• [Given instruction]: Rewrite the lines of the records below as a numbered list, omitting blank lines and leaving the pictures out of your answer.

Rows of pointing data
+-------+
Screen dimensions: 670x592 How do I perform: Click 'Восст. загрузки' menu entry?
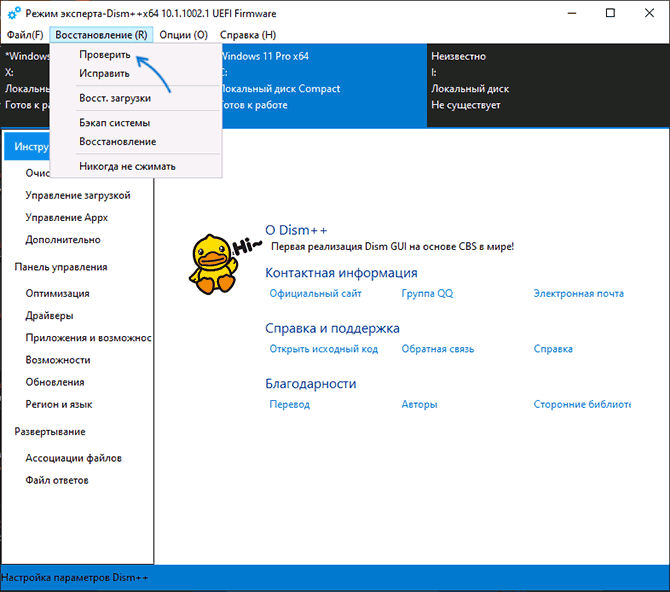pyautogui.click(x=115, y=98)
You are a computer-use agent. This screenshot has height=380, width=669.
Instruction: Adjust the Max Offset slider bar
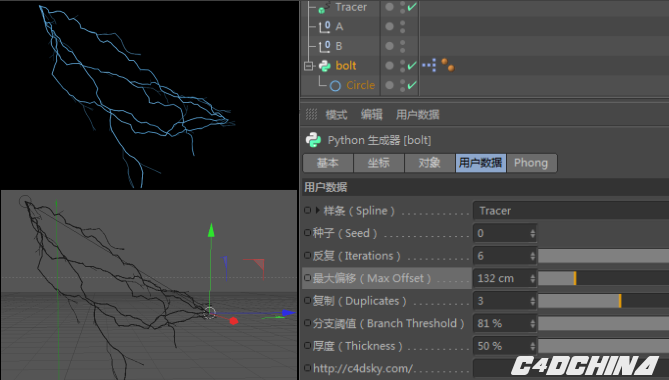603,278
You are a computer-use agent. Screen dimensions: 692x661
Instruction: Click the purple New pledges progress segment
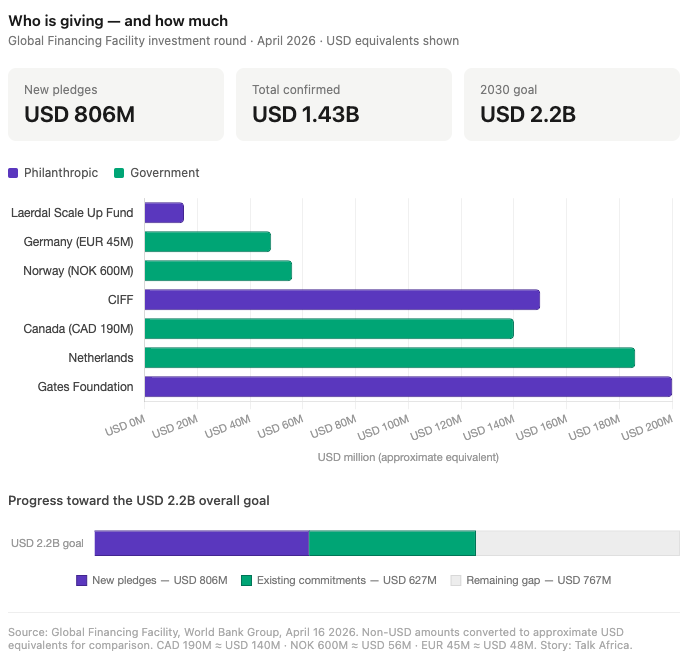coord(202,543)
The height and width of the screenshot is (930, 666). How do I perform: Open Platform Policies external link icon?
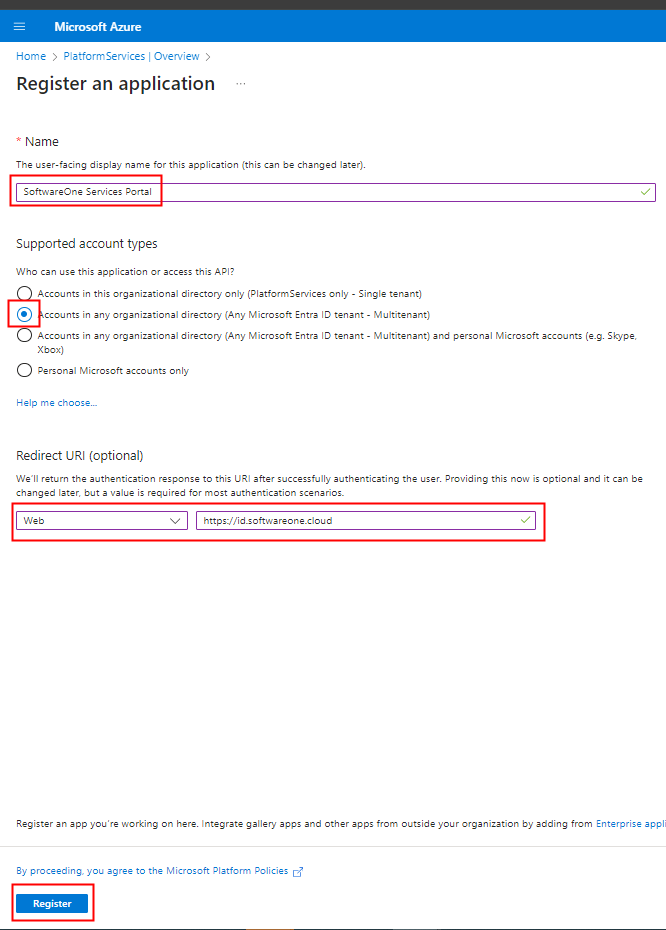click(298, 871)
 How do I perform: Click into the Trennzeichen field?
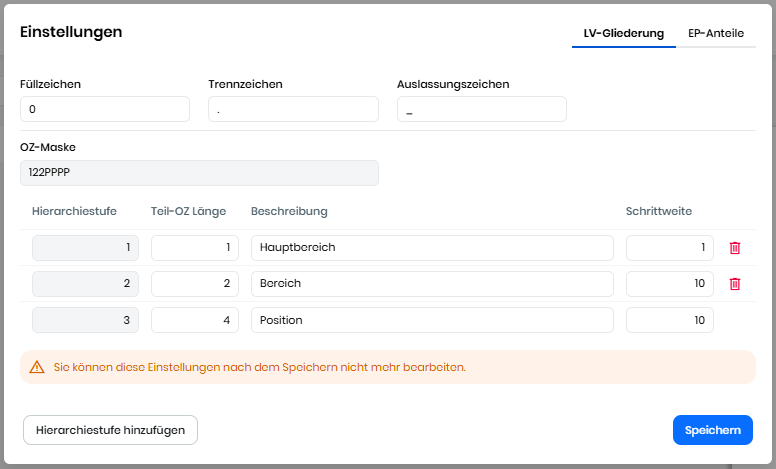click(x=293, y=109)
+-------+
• [Solution to this problem]:
1. Screen dimensions: 670x592 How do I perform: Click 'Восст. загрузки' menu entry?
2. pyautogui.click(x=115, y=98)
3. You are a computer-use agent. This screenshot has height=380, width=669.
4. Instruction: Adjust the Max Offset slider bar
5. 603,278
6. You are a computer-use agent. Screen dimensions: 692x661
7. Instruction: Click the purple New pledges progress segment
8. coord(202,543)
9. The height and width of the screenshot is (930, 666). How do I perform: Open Platform Policies external link icon?
10. click(298, 871)
11.  How do I perform: Click into the Trennzeichen field?
12. click(x=293, y=109)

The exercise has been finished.